Pandora is an American science fiction television series that aired on The CW. The series premiered on July 16, 2019. It consisted of two seasons of 23 episodes, airing its final episode on December 13, 2020.

Premise
Pandora is a sci-fi action series about a young woman named Jax who survives an attack on the New Portland colony. She loses her parents in the attack and decides to investigate on her own after the official investigation ends without conclusion. Jax returns to Earth and enrolls at the Space Training Academy, where she makes new friends who assist her in her adventures and enemies who are after her secret.

Cast and characters
 Priscilla Quintana as Jacqueline "Jax" Zhou, aka Pandora, a young woman whose parents were killed in a surprise attack on the planet colony they were living on, and who arrives to Earth Space Training Academy as a student, but soon discovers that there are things about herself that she doesn't know or understand.
 Oliver Dench as Xander Duvall, Professor Osborn's teaching assistant at Earth Space Training Academy, he is hiding secrets from Jax despite being attracted to her.
 Raechelle Banno as Atria Nine (season 1), a fellow student at Earth Space Training Academy and a good friend of Jax.
 John Harlan Kim as Greg Li (season 1; guest season 2), a fellow student at Earth Space Training Academy and was briefly Jax's boyfriend.
 Ben Radcliffe as Ralen, an alien Zatarian and a fellow student at Earth Space Training Academy, and who is generally distrusted by Earth students due to the Zatarian's earlier war with Earth.
 Banita Sandhu as Delaney Pilar (season 1), a fellow student at Earth Space Training Academy and Jax's roommate.
 Martin Bobb-Semple as Thomas James Ross (season 1), a fellow student at Earth Space Training Academy and Jax's friend.
 Noah Huntley as Professor Donovan Osborn, Jax's uncle, and a professor at the Earth Space Training Academy who knows more about Jax and her past than he's revealing.
 Akshay Kumar as Jett Annamali (season 2; guest season 1), a trouble-making student who was suspended from Earth Space Training Academy, but who has returned looking for forgiveness and a second chance.
 Nicole Castillo-Mavromatis as Zazie (season 2), Jax's new roommate at Earth Space Training Academy.

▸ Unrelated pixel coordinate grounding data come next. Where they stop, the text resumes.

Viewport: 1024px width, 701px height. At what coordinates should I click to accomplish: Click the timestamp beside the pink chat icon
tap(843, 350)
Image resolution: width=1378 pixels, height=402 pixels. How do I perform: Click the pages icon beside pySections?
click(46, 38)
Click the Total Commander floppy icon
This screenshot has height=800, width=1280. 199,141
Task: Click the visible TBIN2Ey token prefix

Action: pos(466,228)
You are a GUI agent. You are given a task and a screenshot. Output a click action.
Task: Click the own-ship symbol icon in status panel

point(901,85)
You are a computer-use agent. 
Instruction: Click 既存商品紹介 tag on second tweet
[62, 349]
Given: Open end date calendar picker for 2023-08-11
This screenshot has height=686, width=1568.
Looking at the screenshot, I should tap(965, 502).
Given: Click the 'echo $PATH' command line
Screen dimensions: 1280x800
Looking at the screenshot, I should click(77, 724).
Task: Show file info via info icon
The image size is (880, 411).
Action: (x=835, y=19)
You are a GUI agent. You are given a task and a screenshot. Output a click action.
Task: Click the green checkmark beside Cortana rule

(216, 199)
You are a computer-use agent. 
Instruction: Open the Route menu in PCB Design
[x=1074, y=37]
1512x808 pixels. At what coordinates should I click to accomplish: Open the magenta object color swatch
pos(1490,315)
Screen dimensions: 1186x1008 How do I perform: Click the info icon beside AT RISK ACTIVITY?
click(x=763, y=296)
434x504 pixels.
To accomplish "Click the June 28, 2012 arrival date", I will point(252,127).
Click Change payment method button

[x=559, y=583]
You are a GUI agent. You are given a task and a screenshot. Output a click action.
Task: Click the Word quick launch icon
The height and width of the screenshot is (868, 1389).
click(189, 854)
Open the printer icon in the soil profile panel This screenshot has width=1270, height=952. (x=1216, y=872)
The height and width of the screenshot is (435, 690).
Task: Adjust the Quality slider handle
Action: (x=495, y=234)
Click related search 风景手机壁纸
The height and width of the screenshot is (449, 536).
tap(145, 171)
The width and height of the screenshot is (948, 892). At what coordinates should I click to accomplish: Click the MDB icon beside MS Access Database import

The following cast members are only credited as part of the main cast in the episodes in which they appear.

 Tehmina Sunny as Regan Fried (season 1), the daughter of industrialist Harlan Fried.
 Vikash Bhai as Martin Shral, a professor at Earth Space Training Academy who becomes a mentor to some of the students including Jax.
 Tommie Earl Jenkins as Ellison Pevney (season 1), a professor at Earth Space Training Academy.
 Manu Bennett as Leone Vokk  (season 1)
 Tina Casciani as Tierney (season 2; recurring season 1), who has unexplained ties to Thomas's father, and who is ultimately revealed to be more powerful than first assumed. She is head of the Hypatia Crime Syndicate. 
 Tegen Short as Matta (season 2), Ralen's wife from Zatar. Amy McPherson played the character in season 1.
 Shani Erez as Admiral Meredith Lucas (season 2), a leader in EarthComm, and Xander's and Jax's supervisor
 Roxanne McKee as Eve (season 2), Jax's mother whom Jax thought had died in the attack on the colony. Charisma Carpenter portrayed the character in the first-season finale.
 Luke Fetherston as Harlan Fried (season 2; recurring season 1), an industrialist who transferred his consciousness into a younger clone body.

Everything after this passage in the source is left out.